= Task details =
Return the lines from the start through the line containing "Looking at the screenshot, I should coord(498,705).", inclusive, reproducing each one exactly.

= Excerpted records =
-----
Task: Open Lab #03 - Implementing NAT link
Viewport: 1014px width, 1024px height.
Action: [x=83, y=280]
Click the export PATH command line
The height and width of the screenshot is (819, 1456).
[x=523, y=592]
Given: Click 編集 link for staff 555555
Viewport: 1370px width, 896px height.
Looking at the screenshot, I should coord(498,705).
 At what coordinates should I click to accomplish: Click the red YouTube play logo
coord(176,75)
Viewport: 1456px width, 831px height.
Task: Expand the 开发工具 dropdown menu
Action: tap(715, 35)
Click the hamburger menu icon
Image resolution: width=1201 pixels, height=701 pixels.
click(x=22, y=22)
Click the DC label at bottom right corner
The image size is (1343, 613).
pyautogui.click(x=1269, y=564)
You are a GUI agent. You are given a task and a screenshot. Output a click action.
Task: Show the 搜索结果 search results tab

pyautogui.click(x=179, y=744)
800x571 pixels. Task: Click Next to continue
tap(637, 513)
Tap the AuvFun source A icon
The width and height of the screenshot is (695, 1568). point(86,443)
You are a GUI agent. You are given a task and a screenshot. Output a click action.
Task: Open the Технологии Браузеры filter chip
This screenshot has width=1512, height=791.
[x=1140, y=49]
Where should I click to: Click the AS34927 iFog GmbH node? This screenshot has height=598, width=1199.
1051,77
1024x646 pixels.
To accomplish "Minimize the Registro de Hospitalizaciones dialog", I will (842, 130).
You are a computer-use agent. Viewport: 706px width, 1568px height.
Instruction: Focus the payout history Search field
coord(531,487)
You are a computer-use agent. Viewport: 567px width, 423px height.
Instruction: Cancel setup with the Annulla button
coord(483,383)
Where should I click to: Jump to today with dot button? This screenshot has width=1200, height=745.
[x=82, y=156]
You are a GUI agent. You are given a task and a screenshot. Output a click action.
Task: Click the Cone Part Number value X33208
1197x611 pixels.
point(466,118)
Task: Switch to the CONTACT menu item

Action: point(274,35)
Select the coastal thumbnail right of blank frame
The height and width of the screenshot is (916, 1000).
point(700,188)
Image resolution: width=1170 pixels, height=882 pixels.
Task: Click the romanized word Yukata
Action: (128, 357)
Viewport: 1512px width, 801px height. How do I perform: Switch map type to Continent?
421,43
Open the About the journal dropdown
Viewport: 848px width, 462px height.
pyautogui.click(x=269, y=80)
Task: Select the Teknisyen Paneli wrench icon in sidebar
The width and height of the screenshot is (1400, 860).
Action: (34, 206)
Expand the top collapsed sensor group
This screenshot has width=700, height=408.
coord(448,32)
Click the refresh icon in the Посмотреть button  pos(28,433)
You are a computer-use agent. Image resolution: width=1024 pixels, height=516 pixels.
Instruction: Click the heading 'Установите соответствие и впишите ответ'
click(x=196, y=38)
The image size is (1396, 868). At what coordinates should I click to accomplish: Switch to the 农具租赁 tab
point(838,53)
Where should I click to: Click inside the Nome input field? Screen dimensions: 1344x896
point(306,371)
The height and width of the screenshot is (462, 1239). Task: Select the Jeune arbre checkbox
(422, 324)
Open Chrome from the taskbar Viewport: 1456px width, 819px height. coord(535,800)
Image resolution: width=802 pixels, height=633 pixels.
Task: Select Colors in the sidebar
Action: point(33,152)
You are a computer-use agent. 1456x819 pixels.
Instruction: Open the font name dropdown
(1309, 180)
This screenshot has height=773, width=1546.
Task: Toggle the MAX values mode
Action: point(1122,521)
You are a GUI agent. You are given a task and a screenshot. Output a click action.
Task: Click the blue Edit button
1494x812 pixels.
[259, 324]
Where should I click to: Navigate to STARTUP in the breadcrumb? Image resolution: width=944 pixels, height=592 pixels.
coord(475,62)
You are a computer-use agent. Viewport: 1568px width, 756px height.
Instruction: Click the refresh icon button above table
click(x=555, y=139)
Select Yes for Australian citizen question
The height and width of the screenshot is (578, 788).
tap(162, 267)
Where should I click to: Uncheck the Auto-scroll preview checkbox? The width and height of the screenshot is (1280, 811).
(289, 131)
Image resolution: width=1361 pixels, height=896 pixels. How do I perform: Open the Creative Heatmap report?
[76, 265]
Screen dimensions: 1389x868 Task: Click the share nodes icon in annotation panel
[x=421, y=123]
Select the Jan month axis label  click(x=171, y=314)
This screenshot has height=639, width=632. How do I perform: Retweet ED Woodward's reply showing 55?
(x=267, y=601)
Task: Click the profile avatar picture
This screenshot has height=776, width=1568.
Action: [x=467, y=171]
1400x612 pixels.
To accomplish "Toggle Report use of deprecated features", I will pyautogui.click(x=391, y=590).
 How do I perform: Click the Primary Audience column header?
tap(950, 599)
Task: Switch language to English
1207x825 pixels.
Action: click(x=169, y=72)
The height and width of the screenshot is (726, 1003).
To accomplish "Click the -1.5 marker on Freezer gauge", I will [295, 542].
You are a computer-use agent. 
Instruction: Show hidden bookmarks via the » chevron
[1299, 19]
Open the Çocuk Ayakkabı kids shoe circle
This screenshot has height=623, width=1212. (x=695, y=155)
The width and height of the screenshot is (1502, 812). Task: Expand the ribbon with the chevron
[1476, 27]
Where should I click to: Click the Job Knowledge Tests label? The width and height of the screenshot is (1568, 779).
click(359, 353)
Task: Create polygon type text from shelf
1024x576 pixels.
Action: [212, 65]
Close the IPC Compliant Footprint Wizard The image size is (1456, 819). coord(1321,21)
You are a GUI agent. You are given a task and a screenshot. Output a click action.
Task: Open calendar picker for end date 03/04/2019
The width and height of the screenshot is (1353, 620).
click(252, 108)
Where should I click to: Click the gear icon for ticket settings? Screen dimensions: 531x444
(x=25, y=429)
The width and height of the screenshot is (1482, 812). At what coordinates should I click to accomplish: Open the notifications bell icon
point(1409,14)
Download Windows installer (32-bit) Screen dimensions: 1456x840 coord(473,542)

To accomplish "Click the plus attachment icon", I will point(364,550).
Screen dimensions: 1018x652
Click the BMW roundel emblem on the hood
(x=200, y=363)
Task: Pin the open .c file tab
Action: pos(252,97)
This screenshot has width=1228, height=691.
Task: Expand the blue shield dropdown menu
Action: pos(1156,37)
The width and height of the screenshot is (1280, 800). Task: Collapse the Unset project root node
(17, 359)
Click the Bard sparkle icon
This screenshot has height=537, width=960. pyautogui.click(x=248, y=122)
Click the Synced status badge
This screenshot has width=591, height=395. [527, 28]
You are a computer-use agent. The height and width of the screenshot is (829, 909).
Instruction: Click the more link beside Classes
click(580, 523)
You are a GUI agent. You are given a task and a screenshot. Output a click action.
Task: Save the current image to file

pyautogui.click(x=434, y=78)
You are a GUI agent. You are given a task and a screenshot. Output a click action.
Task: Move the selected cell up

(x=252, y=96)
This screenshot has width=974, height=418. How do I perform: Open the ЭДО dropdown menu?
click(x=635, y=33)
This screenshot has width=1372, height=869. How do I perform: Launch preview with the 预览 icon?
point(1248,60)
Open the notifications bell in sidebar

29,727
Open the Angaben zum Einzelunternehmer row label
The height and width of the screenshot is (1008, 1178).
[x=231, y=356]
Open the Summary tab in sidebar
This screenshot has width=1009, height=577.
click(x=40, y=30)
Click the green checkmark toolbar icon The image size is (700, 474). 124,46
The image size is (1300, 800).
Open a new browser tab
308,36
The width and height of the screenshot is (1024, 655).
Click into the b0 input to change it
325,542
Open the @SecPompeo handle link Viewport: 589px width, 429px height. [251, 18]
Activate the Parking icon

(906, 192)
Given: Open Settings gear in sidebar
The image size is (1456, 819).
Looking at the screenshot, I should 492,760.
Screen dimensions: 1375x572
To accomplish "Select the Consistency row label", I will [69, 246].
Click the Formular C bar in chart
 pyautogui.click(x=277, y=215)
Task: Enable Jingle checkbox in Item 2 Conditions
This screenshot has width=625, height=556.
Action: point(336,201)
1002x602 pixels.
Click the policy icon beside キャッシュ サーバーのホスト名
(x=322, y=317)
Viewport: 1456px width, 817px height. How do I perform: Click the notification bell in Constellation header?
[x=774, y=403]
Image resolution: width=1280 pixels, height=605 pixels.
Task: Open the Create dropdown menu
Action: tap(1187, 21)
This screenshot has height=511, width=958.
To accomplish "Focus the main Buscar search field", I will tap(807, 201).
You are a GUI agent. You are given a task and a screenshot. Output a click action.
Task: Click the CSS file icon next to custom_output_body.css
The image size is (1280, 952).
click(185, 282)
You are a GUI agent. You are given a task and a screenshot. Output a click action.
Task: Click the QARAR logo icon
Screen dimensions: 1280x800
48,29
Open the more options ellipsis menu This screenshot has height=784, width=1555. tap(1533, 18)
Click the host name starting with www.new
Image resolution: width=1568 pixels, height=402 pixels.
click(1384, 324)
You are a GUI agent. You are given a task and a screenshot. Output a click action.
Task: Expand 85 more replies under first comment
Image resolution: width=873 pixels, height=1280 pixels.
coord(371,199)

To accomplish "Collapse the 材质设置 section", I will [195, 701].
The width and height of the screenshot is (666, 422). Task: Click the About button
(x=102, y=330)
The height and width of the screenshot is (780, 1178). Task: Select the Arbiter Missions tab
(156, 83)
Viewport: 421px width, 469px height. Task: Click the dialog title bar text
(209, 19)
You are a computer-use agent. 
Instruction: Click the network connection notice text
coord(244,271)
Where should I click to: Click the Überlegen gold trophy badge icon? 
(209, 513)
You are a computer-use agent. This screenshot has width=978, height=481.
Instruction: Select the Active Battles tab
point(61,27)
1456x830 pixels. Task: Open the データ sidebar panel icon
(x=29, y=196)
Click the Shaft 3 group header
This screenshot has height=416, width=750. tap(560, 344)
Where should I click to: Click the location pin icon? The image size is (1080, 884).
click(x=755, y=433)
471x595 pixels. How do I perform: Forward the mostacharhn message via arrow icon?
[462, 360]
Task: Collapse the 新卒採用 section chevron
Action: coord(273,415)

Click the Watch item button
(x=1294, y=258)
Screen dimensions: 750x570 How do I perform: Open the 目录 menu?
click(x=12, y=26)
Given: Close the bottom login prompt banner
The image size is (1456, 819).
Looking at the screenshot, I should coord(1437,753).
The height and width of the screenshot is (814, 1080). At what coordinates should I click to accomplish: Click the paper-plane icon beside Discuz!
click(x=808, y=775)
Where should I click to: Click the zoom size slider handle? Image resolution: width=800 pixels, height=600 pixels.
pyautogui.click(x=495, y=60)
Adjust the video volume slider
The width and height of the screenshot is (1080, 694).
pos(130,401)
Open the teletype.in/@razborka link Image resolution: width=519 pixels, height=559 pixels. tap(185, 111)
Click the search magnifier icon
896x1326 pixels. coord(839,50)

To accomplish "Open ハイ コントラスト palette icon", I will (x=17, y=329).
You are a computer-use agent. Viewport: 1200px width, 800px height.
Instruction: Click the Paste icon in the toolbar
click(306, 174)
-----
= Exercise solution =
Task: Open Lab #03 - Implementing NAT link
Viewport: 1014px width, 1024px height.
Action: [x=83, y=280]
Click the export PATH command line
The height and width of the screenshot is (819, 1456).
[x=523, y=592]
Given: Click 編集 link for staff 555555
Viewport: 1370px width, 896px height.
Looking at the screenshot, I should coord(498,705).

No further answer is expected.